== Task set ==
A - From the mortgage commentary, reproduce the passage from "The conundrum here" to "an absurd argument." word for word.
B - The mortgage commentary lists companies that once dominated and are now gone. Name every company on that list.

In the days following the announcement, I observed a variety of unhealthy responses for an industry that thrives from its competitiveness. I have been around this business long enough to see lenders thrive and then dive into failure. The dominance that a company might experience for a period of time can quickly erode. Countrywide, WAMU, Wachovia, Lehman, Home Savings, Nations Bank, ABN Amro, National City and so many others who once dominated are now gone. As a mentor in my career once said, “You never own market share, you only rent it.”
Mortgage brokers are a model that conveys choice to the consumer. The message is pretty clear and has been so over the years: A broker is not beholden to any specific lender and thus can provide a far broader set of options to the consumer. Forcing a broker to not do business with a specific wholesale lender due to their competitive practices would lead me to question whether that broker truly provides the best broad set of choices to provide the most optimal options. After all, UWM won’t always have the best rate or best service all the time. While they are currently very good at what they do, they do not provide the best products for all consumer needs, all the time. No lender does.
Take fair lending concerns for a minute. Is it possible that Fairway or Quicken might at times have more flexible underwriting guidelines for entry-level borrowers? And if the borrowers are minority applicants, are there any fair lending implications that should be considered? Should regulators change the disclosure requirements for brokers to include a disclaimer for any wholesale lender that they are under contractural constraint from including as options to a borrower?
The conundrum here is that UWM may have stepped onto the proverbial slippery slope. Imagine if Coca Cola said they wouldn’t sell you their soda if you purchased Pepsi, or if United Airlines did the same if you flew American? In my 38 years in this industry I have never seen a policy implemented that penalizes you financially for doing business with the competition.
But UWM was smart when they said this is about recruiting, claiming that Quicken and Fairway were recruiting their broker customers LOs. But, seriously, is that really the argument? Everyone recruits from all business models all the time. Brokers recruit bank and nonbank LOs all the time. Banks recruit from nonbanks and brokers, nonbanks recruit from brokers and banks, and so on. This is truly an absurd argument.

== Listed records ==
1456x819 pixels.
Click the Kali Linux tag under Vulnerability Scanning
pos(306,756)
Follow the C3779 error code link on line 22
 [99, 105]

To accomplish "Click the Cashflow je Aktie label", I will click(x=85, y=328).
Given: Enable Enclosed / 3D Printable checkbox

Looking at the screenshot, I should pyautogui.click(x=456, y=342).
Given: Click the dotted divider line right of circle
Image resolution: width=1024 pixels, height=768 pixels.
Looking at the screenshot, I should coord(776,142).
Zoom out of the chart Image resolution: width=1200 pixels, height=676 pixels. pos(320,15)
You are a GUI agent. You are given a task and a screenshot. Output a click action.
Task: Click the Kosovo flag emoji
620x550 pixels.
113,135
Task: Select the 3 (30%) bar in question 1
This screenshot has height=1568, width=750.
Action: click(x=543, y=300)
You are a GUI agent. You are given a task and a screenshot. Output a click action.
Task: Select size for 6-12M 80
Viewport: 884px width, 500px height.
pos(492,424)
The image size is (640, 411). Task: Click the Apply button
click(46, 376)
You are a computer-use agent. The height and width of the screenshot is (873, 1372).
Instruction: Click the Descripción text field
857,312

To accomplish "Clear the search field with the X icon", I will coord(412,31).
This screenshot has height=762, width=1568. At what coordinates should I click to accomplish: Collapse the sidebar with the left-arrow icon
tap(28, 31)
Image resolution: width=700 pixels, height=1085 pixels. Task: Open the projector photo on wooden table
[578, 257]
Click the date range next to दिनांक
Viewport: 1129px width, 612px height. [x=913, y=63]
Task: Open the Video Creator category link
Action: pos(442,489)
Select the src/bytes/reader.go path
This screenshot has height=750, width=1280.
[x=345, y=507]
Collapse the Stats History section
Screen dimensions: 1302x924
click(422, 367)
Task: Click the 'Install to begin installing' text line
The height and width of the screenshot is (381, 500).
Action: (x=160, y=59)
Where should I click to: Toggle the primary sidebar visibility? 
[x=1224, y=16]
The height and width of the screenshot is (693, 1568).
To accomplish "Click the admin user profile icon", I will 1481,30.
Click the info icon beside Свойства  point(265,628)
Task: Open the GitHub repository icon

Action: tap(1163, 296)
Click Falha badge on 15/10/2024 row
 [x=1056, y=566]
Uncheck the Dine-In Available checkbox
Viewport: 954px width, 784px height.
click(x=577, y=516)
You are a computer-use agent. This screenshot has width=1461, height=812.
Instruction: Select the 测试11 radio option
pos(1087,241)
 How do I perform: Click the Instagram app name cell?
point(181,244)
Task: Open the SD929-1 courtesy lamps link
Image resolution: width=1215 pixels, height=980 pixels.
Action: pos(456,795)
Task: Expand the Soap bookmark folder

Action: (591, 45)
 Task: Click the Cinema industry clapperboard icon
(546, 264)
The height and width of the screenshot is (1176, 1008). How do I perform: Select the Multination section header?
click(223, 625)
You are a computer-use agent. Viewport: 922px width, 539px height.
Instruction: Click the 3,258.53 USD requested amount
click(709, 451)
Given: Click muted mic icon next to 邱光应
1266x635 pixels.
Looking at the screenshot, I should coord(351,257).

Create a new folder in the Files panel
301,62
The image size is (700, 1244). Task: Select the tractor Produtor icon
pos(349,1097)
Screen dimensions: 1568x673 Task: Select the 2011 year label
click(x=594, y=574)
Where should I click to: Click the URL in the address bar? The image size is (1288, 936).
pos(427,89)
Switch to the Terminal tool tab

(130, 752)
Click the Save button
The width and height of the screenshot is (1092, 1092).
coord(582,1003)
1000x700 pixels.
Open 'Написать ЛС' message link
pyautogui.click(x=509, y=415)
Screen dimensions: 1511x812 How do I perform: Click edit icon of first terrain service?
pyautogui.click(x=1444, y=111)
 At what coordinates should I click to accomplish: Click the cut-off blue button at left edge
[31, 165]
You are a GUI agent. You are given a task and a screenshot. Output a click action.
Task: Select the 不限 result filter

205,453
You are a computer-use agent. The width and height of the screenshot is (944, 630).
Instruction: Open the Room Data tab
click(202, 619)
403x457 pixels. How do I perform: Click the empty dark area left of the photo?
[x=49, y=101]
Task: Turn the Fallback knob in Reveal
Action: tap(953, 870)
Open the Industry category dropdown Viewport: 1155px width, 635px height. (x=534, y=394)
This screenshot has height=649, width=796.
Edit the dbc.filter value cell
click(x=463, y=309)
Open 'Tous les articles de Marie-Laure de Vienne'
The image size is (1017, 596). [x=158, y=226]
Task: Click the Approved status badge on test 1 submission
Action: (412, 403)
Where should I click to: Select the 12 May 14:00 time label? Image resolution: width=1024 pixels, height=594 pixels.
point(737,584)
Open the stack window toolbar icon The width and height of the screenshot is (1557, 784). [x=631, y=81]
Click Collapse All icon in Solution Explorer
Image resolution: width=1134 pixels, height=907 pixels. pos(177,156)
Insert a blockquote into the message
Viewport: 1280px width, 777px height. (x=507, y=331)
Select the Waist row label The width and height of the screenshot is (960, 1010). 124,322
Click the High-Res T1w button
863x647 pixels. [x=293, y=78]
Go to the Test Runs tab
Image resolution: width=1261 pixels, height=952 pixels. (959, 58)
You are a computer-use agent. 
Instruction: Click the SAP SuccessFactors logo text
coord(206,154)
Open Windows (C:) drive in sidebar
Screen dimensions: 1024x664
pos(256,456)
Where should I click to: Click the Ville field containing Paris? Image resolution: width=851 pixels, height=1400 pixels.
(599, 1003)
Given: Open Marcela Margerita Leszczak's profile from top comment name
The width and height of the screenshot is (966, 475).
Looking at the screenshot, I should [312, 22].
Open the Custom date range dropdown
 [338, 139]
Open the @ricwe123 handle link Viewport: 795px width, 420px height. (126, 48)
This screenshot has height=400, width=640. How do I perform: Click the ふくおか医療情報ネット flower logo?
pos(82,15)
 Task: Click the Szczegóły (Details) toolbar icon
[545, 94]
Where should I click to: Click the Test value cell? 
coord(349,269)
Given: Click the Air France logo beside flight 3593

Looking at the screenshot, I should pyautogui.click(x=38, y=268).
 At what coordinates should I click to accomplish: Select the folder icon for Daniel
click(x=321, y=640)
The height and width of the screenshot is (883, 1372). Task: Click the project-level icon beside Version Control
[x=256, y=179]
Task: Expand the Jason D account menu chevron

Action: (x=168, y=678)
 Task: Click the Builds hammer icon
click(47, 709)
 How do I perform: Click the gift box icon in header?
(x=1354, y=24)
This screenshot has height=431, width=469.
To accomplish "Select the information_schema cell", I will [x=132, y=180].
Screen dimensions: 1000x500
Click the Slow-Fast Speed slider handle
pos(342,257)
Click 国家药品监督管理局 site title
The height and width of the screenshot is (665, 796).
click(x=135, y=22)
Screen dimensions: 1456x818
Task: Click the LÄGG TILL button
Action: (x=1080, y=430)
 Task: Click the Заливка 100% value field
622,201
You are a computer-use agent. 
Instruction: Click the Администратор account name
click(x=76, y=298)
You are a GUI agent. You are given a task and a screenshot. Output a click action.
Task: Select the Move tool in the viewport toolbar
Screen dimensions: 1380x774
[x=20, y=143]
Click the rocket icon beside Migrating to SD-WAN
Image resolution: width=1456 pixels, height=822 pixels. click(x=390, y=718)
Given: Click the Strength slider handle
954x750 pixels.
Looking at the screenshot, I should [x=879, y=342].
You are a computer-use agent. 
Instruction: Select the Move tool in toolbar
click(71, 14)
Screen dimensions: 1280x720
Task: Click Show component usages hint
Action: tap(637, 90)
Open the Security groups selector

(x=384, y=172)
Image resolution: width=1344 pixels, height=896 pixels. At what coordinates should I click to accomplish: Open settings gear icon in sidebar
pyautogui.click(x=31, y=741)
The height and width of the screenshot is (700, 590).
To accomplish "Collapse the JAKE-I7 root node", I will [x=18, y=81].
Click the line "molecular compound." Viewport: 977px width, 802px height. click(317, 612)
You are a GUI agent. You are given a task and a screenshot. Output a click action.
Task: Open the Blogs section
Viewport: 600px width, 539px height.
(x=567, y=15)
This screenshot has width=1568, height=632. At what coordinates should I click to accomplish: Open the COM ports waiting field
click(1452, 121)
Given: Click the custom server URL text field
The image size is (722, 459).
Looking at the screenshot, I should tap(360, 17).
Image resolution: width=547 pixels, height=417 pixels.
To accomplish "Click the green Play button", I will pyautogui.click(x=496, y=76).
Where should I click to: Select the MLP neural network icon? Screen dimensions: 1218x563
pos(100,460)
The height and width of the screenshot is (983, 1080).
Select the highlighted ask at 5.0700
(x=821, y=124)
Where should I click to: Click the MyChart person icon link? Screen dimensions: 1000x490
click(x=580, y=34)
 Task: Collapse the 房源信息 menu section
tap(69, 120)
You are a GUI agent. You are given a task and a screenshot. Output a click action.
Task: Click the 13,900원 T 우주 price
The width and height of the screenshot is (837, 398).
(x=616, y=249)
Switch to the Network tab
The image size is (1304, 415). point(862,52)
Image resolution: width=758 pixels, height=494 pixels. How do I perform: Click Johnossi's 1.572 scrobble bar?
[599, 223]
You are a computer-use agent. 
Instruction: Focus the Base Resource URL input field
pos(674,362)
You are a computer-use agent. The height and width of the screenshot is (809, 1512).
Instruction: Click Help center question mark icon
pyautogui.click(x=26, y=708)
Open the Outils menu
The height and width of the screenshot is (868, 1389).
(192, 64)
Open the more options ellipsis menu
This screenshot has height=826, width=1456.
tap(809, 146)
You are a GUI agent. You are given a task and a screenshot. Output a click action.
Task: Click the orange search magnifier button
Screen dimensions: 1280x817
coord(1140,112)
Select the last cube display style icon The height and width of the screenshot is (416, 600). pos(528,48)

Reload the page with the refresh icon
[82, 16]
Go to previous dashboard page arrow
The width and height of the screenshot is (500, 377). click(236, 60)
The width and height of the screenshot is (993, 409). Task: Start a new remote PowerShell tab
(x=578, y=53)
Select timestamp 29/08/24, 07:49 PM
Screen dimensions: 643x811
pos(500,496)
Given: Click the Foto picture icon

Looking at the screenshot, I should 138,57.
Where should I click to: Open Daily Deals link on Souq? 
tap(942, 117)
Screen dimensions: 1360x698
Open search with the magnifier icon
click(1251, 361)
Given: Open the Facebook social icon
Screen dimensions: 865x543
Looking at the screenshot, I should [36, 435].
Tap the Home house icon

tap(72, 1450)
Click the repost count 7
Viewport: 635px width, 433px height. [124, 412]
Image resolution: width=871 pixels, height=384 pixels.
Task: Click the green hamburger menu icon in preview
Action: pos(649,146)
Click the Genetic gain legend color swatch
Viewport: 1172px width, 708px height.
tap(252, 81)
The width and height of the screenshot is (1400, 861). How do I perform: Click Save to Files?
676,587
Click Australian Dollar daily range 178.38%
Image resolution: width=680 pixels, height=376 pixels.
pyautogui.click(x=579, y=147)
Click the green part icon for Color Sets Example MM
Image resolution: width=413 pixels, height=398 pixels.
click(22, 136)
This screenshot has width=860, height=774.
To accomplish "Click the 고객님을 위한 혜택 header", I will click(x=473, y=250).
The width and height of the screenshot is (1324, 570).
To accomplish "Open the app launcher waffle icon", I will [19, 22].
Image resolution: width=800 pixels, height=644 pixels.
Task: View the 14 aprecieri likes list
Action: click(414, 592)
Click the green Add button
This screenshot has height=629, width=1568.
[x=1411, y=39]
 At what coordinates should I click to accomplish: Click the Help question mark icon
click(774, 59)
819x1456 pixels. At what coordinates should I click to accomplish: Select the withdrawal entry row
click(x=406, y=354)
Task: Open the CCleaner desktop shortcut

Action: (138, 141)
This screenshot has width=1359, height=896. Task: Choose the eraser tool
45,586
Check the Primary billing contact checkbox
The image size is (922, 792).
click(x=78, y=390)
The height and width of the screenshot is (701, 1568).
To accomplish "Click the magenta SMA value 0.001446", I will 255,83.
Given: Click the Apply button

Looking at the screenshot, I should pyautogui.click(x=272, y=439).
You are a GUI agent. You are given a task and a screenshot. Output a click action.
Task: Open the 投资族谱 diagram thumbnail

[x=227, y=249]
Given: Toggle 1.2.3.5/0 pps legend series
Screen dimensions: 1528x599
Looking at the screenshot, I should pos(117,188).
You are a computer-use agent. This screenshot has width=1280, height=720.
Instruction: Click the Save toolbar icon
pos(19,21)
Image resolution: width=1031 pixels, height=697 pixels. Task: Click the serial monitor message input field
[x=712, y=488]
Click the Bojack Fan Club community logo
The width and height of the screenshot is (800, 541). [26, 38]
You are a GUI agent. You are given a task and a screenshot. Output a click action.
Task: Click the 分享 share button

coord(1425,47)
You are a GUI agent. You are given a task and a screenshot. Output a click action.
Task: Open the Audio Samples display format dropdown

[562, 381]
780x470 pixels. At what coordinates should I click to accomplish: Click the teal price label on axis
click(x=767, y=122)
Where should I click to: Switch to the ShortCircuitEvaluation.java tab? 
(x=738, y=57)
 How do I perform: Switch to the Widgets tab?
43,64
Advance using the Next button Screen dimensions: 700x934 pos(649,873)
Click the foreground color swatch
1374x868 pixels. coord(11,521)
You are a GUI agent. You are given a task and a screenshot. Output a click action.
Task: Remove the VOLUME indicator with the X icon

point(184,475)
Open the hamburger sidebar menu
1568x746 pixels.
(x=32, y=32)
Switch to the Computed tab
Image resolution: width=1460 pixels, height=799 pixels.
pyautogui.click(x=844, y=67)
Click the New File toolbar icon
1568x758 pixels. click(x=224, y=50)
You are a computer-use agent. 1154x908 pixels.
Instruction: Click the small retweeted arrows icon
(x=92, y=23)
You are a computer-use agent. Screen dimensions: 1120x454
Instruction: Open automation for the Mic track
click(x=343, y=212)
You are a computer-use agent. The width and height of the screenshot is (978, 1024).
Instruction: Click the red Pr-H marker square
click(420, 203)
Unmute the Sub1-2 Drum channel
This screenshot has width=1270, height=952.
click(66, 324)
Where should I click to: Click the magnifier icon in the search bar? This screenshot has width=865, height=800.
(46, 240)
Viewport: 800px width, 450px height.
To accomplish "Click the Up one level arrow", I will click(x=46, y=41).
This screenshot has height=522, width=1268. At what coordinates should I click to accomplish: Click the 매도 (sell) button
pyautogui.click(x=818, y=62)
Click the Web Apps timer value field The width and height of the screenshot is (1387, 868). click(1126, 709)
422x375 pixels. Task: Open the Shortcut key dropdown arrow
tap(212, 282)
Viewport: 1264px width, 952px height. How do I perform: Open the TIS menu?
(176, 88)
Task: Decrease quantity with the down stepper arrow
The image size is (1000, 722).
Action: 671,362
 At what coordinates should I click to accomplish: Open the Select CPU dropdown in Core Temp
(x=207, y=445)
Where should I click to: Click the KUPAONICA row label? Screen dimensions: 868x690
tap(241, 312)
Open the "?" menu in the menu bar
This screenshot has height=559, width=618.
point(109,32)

== Answers for the tasks ==
A -
The conundrum here is that UWM may have stepped onto the proverbial slippery slope. Imagine if Coca Cola said they wouldn’t sell you their soda if you purchased Pepsi, or if United Airlines did the same if you flew American? In my 38 years in this industry I have never seen a policy implemented that penalizes you financially for doing business with the competition.
But UWM was smart when they said this is about recruiting, claiming that Quicken and Fairway were recruiting their broker customers LOs. But, seriously, is that really the argument? Everyone recruits from all business models all the time. Brokers recruit bank and nonbank LOs all the time. Banks recruit from nonbanks and brokers, nonbanks recruit from brokers and banks, and so on. This is truly an absurd argument.

B - Countrywide, WAMU, Wachovia, Lehman, Home Savings, Nations Bank, ABN Amro, National City